February 17, 2011

In the very first tale told by Harpo, the 4 characters below are on a quest to repair time and the weather (top to bottom – Princess Lovey, Chef Larry, Gorge the Troll, and the lavender witch). In the excerpt, Harpo discusses the difference between gnomes and dwarfs.

Gnomes and dwarves. Dwarves and gnomes. What are the differences between gnomes and dwarves? The spelling, for one thing, stands out at a glance. g-n-o-m-e is about as far from d-w-a-r-f as you can get. They have not even one single letter in common. Not a one! Some say a gnome is a small misshapen dwarf. Whoever they are, what do they know? They don’t know what I know. And what I know is this: a gnome is simply a depressed dwarf, a dwarf without laughter, humorless. And so, I can tell you now, the gnomes under Orrun Mountain were a sad bunch, dragging themselves from here to there, frowning and snarling. I think I, yes, I, would be a gnome, too, if stuck under a mountain eating what they had to eat and working at the task they were forced to endure. What did they eat, you ask? Clay, I answer. Clay, more clay, and nothing but clay. After you say ‘yecchhh’, you might wonder how they slaked their thirst. I would tell you they drank water, but it had to be sucked from the clay. How good would that taste? Bad. Claywater. Well, what work did they do? They manufactured bricks of clay and built a wall at one end of the Grand Central Cavern. There was a Grand Central Cavern. After completing the wall, they instantly dismantled it, brick by brick, and rebuilt it at the other end of the Grand Central Cavern. Then again they took the wall apart and rebuilt it once more back where it had been in the first place. Then again they took it apart, lugged, tugged across, rebuilt. Then again. Again. Again. Again. For hundreds of years they moved the wall from one end to the other and back again. They made new bricks to replace the ones that crumbled. The ones that crumbled they ate. They weren’t even lucky enough to eat fresh bricks. They ate crumbled clay, ancient, stale, and broken.
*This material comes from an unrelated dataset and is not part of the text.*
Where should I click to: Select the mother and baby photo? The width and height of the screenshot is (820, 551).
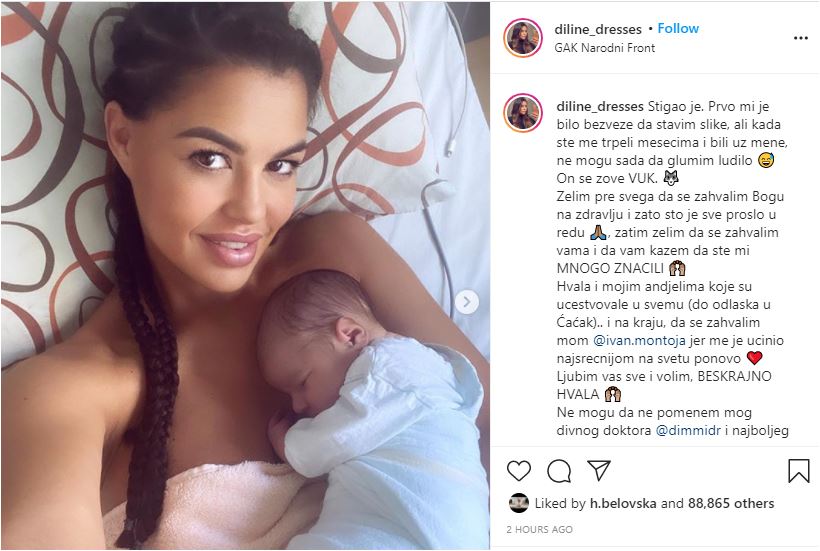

Is it any wonder they were a glum, gloomy, grim, grouchy, grumpy lot? And those are only the g’s. They were also cranky and crabby. Sullen, sulky, surly. Testy, touchy. Irritably ill-humored. Dejectedly depressed. Fundamentally foul-tempered. Angrily argumentative. Do you see? They were gnomes! Depressed dwarves! And minutes away from crashing through a walled up tunnel to meet them were a 3-toed troll, a frozen witch, an elven chef, a giggling dwarf, and a famously footed Fiddleeebodlian Princess.